Content starts
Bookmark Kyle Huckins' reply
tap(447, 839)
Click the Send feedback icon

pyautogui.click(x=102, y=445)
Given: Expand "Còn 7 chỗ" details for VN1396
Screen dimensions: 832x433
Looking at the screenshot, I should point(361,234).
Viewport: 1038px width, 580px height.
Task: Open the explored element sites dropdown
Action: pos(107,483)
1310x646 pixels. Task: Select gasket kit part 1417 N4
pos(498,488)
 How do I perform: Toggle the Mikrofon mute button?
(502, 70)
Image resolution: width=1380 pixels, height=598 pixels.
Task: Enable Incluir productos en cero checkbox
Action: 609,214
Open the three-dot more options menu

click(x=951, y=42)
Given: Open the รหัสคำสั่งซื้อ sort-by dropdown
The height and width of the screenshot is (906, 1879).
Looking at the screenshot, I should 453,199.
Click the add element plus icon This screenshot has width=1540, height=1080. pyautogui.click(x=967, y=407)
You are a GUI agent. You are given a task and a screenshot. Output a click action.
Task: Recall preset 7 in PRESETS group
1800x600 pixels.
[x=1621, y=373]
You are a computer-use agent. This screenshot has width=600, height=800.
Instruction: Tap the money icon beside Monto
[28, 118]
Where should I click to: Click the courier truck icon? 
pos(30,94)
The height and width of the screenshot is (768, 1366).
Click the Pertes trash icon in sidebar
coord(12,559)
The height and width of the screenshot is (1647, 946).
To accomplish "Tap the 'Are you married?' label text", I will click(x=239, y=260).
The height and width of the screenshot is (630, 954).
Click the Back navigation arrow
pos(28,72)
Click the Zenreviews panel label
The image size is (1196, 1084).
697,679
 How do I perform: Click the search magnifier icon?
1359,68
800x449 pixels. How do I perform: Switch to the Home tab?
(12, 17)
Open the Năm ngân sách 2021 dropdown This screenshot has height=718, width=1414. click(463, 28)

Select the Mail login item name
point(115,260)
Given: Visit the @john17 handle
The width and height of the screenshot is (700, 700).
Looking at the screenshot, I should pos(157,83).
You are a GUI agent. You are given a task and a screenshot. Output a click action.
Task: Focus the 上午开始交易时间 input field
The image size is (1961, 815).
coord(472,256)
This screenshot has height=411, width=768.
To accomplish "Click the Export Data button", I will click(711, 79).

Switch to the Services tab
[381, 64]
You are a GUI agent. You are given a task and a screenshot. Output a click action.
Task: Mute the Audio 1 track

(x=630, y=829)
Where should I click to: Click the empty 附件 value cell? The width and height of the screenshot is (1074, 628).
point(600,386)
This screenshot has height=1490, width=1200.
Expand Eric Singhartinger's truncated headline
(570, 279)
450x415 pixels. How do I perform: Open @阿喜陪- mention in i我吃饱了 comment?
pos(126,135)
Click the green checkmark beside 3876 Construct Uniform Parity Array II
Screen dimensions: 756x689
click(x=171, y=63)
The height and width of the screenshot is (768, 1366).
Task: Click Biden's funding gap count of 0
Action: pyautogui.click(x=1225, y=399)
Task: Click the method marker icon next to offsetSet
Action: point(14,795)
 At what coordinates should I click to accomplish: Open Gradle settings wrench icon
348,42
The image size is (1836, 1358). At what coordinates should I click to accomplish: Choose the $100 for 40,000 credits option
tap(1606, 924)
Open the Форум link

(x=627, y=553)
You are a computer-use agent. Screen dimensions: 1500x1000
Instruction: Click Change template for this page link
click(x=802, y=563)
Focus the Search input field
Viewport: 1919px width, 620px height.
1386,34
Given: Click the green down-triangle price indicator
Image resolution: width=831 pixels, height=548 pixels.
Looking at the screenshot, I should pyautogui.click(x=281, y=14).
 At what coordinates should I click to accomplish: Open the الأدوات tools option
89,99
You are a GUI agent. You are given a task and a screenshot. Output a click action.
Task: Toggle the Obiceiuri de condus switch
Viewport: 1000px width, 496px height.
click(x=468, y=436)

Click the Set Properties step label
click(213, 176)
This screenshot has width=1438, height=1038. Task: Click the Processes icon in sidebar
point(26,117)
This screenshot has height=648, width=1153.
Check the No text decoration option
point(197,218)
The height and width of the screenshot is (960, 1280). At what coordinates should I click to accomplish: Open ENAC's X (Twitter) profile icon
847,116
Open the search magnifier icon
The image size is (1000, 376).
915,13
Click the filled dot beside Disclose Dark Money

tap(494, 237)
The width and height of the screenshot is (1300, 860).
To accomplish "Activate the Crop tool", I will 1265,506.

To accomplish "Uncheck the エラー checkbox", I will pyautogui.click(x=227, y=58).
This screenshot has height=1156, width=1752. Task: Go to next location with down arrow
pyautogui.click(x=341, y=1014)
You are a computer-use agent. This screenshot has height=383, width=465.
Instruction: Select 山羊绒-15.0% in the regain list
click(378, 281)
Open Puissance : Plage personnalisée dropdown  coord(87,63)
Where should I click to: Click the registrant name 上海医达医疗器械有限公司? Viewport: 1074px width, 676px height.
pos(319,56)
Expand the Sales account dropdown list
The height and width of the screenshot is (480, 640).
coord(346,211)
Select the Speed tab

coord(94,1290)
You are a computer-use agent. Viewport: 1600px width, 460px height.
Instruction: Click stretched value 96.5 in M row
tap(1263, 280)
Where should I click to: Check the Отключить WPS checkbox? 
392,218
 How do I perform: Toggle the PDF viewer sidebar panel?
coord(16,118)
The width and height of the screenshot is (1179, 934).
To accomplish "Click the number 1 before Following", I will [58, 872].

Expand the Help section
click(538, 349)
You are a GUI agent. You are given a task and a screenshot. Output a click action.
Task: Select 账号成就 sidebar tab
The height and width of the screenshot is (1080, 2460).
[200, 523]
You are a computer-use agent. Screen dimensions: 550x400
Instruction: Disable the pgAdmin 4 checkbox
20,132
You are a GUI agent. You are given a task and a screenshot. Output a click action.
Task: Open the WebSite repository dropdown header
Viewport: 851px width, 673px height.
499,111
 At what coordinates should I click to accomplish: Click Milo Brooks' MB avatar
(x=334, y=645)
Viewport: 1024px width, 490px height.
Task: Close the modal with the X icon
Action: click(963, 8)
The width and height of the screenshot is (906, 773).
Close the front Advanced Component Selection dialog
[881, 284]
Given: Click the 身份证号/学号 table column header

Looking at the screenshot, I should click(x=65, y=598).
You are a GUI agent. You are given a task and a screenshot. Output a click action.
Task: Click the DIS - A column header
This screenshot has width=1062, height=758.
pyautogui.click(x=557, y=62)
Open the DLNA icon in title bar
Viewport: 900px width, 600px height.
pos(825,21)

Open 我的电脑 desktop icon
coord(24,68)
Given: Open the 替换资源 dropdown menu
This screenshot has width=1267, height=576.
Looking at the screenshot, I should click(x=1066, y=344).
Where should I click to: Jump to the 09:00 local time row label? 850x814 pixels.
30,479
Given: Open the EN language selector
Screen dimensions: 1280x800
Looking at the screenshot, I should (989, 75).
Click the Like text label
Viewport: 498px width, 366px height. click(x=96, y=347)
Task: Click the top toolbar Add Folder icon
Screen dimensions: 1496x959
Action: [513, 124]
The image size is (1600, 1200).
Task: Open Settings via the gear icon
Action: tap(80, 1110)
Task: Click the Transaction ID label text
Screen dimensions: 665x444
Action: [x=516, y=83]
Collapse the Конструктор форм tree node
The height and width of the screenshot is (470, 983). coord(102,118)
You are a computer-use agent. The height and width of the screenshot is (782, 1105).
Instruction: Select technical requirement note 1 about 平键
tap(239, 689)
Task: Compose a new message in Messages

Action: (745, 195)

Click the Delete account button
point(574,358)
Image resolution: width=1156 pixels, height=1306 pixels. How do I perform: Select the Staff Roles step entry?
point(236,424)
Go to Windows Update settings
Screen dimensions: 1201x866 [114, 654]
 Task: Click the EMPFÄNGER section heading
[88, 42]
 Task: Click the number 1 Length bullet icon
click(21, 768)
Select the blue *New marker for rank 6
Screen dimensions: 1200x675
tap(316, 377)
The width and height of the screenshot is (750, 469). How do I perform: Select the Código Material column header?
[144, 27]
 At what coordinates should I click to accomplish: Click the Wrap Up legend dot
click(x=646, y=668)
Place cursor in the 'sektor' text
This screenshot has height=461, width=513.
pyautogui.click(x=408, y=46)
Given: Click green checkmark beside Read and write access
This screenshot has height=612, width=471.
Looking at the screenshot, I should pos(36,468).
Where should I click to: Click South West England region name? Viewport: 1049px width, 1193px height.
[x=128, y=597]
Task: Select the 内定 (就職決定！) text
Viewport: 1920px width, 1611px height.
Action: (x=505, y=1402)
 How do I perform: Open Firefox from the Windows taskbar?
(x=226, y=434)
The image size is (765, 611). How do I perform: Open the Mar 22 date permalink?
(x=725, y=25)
Content ends
* The problem
Above are the records; print exactly the lines from the line with "The width and height of the screenshot is (1179, 934)." to the line with "Task: Select 账号成就 sidebar tab", including both, and nothing else.

* Result
The width and height of the screenshot is (1179, 934).
To accomplish "Click the number 1 before Following", I will [58, 872].

Expand the Help section
click(538, 349)
You are a GUI agent. You are given a task and a screenshot. Output a click action.
Task: Select 账号成就 sidebar tab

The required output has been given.